Green

MOTHER NIGHT (1996)
Reviewed 12/10/2006

As Mother Night opens, Bing Crosby is crooning a WW2 signature song, White Christmas, and American Howard W. Campbell, Jr. is being escorted into Haifa Prison in 1961 to stand trial for his war crimes.  Campbell (Nick Nolte, Who'll Stop the Rain), was during the war the voice of Nazi propaganda, "the last free American" as his soothing graveled superior voice signed off every one of his radio broadcasts.  Now he is given a manual typewriter, a ream of paper, and three weeks to write his memoirs, with Eichmann upstairs and nothing but black fabric ribbon for company.

How Campbell came to Haifa, and whether he is guilty, forms the movie's extended multi-layered flashback. 

During the 1960s, Kurt Vonnegut wrote his three great books, all about the morality of World War II, which he experienced first as a GI and then as a prisoner of war during the Allied firebombing of Dresden: Slaughterhouse Five (1969) the most spare and pure, Cat's Cradle (1963) the best known and most clever, and Mother Night (1961) the least known and quite probably the best, whose moral, as Vonnegut explains in a foreword, is We are what we pretend to be, so we must be careful about what we pretend to be.

As he did with The Singing Detective, director Keith Gordon (who played the precocious adolescent in Dressed to Kill) demonstrates considerable skill translating a complex novel of ideas into an absorbing screenplay.  Vonnegut's three Sixties novel are masterpieces of emotionally bleached observation juxtaposed with moral quandaries in profusion.  So it is with Mother Night -- whatever you may think of Campbell, you are sure to think something different a few minutes later.
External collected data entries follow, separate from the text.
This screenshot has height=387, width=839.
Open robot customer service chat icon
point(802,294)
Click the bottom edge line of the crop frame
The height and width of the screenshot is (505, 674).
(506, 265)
To portray a man who is romantic and emotional in private, intellectually wry and yet virulently anti-Semitic in public, is no easy task; Nolte achieves it through verbal minimalism ("Yes, I've changed.  People should be changed by world wars, or what are world wars for?") that contrasts effectively with the wrenching pleas of his love Helga (Sheryl Lee, best known as dead Laura Palmer in Twin Peaks), whose only allegiance is to their Nation Of Two (reich von zwei), a concept to which Vonnegut returned with Cat's Cradle's duprass. 
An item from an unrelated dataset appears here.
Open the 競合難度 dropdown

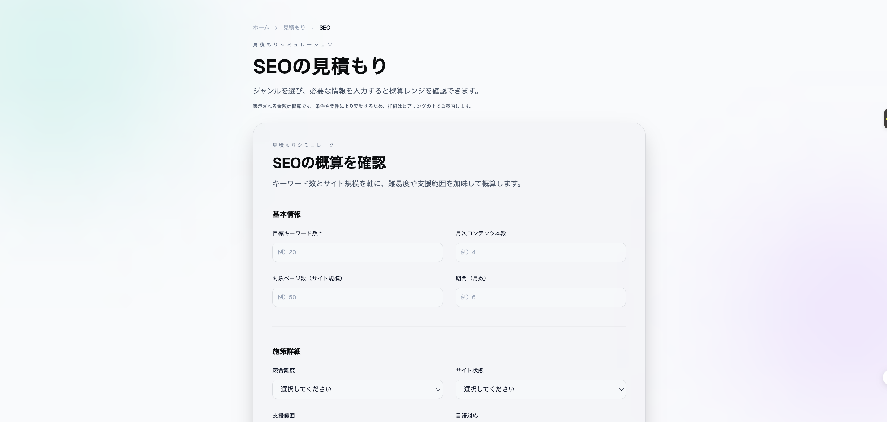point(357,389)
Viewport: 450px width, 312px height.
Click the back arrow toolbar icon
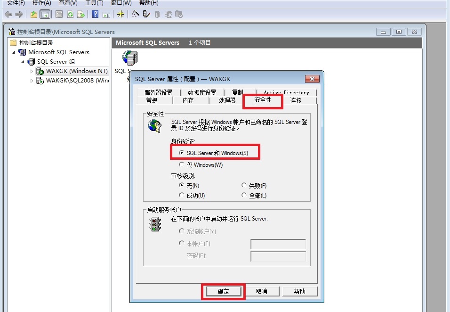8,14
Each member of a very distinguished cast is spot-on, among them John Goodman (Barton Fink) as Campbell's blue fairy godmother, fourteen-year-old Kirsten Dunst (Interview with the Vampire) in an astonishingly assured if fleeting performance, complete with note-perfect German accent, as Helga's lovesick younger sister Resi, and Alan Arkin (Little Miss Sunshine) as Campbell's postwar New York City neighbor George Kraft, who admits Campbell into:

The Brotherhood of the Walking Wounded. It's the largest organization in the world. You don't even know it exists until you're in it. You get your membership card when you lose the one thing that gives your life any meaning, the thing that binds you together. The thing that holds the group in one piece is the fact that the members are absolutely incapable of speaking to one another.

Mother Night is neither cheerful nor uplifting, yet it is captivating, complicated, and deeply humane to all its characters.  How it entirely escaped critical and award notice, and remains unknown today, is beyond me.